As a player and as an assistant coach in high school and college basketball, Meghan De los Reyes has taken on every challenge.
Now, one of the best players to ever wear a Wahconah girls basketball uniform is excited to tackle her first head coaching job.
“It’s been the greatest challenge of my life so far,” she said. “There are so many aspects of the game and running a program that you are completely unaware of until you’re sitting in he hot seat.”
De los Reyes, the former Meghan Vaughan, is in her first season as the head women’s coach at Division II Eastern New Mexico University. She was hired at the end of July after spending three seasons as the lead assistant at another Division II school, Chico State in California. De los Santos was once an assistant under Ron Wojcik at Hoosac Valley.
“What I love, and one of my favorite parts about coaching is, outside of the X’s and O’s and that stuff,” she said in a phone interview with The Eagle, “I absolutely love the ability to build a culture and be able to establish the work ethic and discipline.”
As a Warrior in high school, she scored 1,214 career points, which sits No. 33 all-time in Berkshire County. Her Wahconah record was surpassed last season by Maria Gamberoni (1,383).
Eastern New Mexico University is located in Portales, New Mexico, a community of about 17,000 people. It is 3 1/2 hours east of Albuquerque and almost two hours west of Lubbock, Texas.
De los Reyes, who played as a practice player at Division I Boston College and spent one year playing at Alaska-Anchorage, was a graduate assistant there before getting her varsity coaching start working for Wojcik at Hoosac Valley. From there, she went to the University of Southern Oregon and then to Chico State.
“The transition” at Eastern New Mexico, she said, “had to be quick because I got here in August.

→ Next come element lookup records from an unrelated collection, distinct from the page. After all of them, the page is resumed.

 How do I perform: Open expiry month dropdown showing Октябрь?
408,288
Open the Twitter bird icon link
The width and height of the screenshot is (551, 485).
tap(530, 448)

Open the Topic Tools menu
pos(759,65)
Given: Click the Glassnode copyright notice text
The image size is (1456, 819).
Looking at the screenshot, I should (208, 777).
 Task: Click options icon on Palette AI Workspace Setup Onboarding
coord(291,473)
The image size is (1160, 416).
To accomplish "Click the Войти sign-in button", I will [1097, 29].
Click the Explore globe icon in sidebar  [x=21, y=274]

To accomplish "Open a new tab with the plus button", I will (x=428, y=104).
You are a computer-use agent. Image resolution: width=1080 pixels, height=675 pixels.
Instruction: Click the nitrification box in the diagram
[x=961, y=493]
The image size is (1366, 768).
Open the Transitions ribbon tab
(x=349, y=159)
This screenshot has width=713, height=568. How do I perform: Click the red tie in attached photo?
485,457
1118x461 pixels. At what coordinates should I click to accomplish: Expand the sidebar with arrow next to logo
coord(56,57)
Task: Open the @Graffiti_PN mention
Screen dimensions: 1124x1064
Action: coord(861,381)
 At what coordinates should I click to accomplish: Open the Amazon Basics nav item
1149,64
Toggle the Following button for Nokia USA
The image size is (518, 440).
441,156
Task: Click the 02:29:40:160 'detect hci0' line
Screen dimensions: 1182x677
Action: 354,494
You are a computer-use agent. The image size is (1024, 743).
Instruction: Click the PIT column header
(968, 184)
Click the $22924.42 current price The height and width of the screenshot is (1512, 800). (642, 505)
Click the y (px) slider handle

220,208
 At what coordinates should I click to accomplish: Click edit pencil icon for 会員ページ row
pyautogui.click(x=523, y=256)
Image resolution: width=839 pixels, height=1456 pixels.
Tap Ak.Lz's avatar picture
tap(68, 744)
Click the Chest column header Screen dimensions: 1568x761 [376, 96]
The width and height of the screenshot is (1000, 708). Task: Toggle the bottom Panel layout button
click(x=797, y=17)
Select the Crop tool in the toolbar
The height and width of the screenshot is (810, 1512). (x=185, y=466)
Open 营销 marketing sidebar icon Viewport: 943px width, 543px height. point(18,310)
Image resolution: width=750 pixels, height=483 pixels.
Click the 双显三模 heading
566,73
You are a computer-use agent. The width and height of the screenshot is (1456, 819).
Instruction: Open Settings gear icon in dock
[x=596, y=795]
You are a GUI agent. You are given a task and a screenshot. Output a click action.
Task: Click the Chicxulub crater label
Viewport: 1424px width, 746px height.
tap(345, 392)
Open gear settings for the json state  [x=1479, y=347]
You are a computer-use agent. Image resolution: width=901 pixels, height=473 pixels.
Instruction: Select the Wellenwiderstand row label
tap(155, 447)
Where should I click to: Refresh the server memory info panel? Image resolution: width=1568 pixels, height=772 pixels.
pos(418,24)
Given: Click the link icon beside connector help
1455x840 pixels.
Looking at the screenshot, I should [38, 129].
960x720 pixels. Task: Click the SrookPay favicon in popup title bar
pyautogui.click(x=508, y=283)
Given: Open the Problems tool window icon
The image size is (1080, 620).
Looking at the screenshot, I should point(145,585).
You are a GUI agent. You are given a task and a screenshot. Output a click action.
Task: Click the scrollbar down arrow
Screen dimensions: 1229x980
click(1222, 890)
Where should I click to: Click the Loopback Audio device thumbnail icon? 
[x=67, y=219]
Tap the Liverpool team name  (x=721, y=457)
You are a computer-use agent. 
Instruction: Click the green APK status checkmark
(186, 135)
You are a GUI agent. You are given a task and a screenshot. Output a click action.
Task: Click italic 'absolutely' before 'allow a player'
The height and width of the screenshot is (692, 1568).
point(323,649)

The team was already here, ready for school, and we had to hop right in.”
The Greyhounds are 7-6 at the beginning of the week after back-to-back wins on Thursday and Saturday.
Eastern New Mexico is a member of the Lone Star Conference, a league with two of the top 10 teams in all of Division II. In addition to No. 6 Texas A&M-Commerce — which beat ENMU last week, Lubbock Christian is ranked fourth in the country. ENMU is 3-4 in conference play.
Her team is a mix of veterans and newcomers who arrived in Portales from New Mexico and six other states. Four of the players on the ENMU roster were Division I transfers, including 6-foot-3 post player Meme Amand, who started her career at Louisiana Tech.
“Every head coach is different with what kind of combination they want to do in terms of high school kids, Division I transfers,” she said. “For me, I want a combination for sure. I love to have high school kids. I’m the type that I like to build on relationships. That’s a really big thing for me. When you can have someone here for four years, they can really get to know you and the team, the rest of the coaching staff and the culture here, build on that and pass it along to the underclassmen.”
While De los Reyes said a combination of players is a good thing, she said she’d like to have her foundation be high school recruits.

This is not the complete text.